Hier stellen wir fünf Persönlichkeitstypen vor, die oft zu tief eintauchen und damit ihr eigenes Wohl gefährden.
Der romantische Idealist
Romantische Idealisten gefährden sich selbst durch ihre traumhafte Vorstellung von Liebe. Sie sehen ihren Partner oft als den perfekten Gegenpart, was hohe Erwartungen weckt, die selten erfüllt werden. Studien zeigen, dass solcher Idealismus das Risiko von Enttäuschungen erhöht, weil die Realität meist nicht mit den Erwartungen übereinstimmt.

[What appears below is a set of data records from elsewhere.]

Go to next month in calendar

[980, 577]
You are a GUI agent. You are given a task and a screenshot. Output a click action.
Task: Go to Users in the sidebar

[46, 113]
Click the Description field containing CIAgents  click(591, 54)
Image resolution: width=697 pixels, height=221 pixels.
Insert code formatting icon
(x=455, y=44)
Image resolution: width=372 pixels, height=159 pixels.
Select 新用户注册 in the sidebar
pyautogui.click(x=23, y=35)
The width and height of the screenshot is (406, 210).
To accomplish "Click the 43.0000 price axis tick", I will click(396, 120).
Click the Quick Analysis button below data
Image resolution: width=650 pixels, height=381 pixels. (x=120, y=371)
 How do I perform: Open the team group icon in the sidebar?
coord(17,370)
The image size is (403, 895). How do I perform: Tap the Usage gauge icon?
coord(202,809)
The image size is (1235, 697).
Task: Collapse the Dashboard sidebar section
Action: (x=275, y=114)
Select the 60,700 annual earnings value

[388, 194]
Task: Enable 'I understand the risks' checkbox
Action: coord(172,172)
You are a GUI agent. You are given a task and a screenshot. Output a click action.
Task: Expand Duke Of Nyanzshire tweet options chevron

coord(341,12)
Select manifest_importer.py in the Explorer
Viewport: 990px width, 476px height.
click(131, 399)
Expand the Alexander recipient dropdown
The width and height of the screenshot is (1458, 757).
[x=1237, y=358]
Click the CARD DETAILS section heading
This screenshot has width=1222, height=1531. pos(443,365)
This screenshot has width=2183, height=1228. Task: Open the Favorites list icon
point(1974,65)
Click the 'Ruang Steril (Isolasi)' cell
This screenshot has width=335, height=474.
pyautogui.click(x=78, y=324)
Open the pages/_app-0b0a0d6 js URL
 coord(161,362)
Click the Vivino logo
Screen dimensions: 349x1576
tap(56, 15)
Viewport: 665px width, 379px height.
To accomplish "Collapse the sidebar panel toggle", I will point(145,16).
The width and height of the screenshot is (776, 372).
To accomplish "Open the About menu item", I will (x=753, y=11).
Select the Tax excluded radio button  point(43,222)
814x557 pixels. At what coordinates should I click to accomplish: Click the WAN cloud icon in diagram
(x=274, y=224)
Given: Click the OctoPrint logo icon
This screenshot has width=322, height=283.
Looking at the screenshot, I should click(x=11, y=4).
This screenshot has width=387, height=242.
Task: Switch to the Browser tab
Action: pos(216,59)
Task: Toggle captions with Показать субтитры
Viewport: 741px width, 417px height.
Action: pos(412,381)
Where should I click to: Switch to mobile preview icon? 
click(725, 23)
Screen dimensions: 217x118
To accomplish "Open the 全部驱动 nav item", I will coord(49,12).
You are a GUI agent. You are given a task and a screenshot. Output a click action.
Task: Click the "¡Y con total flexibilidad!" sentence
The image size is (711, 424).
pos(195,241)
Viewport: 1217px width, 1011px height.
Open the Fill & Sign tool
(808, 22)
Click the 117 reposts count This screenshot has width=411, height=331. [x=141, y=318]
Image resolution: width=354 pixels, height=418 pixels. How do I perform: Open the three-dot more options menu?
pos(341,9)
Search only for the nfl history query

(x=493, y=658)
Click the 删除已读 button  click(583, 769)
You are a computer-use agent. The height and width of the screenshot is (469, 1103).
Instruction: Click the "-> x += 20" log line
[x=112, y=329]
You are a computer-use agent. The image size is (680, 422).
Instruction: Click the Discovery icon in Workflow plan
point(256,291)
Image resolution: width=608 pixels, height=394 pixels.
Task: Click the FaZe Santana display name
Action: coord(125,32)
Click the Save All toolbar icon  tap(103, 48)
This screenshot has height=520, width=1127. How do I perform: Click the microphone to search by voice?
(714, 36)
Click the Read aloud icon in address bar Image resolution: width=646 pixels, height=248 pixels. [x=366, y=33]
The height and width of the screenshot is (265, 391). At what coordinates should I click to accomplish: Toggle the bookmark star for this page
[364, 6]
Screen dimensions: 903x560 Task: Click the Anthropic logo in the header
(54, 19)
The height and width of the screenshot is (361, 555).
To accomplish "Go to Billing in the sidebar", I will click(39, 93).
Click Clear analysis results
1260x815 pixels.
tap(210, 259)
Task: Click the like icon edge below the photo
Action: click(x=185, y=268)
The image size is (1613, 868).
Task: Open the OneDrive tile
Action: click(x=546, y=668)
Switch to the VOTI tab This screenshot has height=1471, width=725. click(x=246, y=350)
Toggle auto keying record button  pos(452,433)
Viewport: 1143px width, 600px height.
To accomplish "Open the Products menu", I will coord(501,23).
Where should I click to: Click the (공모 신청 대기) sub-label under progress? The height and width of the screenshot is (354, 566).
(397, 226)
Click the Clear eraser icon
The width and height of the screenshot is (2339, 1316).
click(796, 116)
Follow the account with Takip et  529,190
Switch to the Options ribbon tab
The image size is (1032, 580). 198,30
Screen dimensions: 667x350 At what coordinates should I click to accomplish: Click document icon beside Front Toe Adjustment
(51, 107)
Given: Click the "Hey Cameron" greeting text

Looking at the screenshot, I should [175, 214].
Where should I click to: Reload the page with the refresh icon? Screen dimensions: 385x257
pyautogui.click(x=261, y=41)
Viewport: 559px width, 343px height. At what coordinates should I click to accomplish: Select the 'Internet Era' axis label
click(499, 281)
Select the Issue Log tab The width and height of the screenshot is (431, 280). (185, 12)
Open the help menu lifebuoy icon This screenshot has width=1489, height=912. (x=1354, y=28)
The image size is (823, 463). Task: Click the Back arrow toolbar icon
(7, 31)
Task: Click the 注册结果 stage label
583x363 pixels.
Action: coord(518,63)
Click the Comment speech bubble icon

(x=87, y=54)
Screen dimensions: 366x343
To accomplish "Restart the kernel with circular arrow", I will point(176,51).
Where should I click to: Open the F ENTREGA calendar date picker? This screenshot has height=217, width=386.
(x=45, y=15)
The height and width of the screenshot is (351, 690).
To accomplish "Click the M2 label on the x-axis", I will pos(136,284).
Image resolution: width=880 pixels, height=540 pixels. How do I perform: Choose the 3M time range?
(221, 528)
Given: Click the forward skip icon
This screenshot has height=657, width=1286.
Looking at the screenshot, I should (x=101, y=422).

Die helfenden Persönlichkeiten
Helfende Persönlichkeiten kümmern sich von Natur aus um andere und stellen oft ihre eigenen Bedürfnisse zurück, um die ihres Partners zu erfüllen. Diese Selbstlosigkeit ist eine tolle Eigenschaft, doch ohne Balance können sie sich leicht ausbrennen, was auf Dauer beiden schadet.
Die abhängigen Typen
Ein weiterer Typ, der sich oft zu sehr einbringt, sind abhängigkeitsgefährdete Menschen. Sie fürchten Einsamkeit und tun alles, um sie zu vermeiden. Deshalb klammern sie sich oft zu sehr an ihren Partner, was belastend wirken kann. Das Verstehen und Bewältigen von Abhängigkeit ist entscheidend für eine gesunde Beziehung.

Die Perfektionisten
Perfektionisten wollen alles perfekt machen – auch in der Beziehung. Weil sie hohe Ansprüche an sich und ihren Partner stellen, sind Enttäuschungen und Stress oft vorprogrammiert. Das Streben nach Perfektion kann enge Beziehungen belasten und Unzufriedenheit fördern.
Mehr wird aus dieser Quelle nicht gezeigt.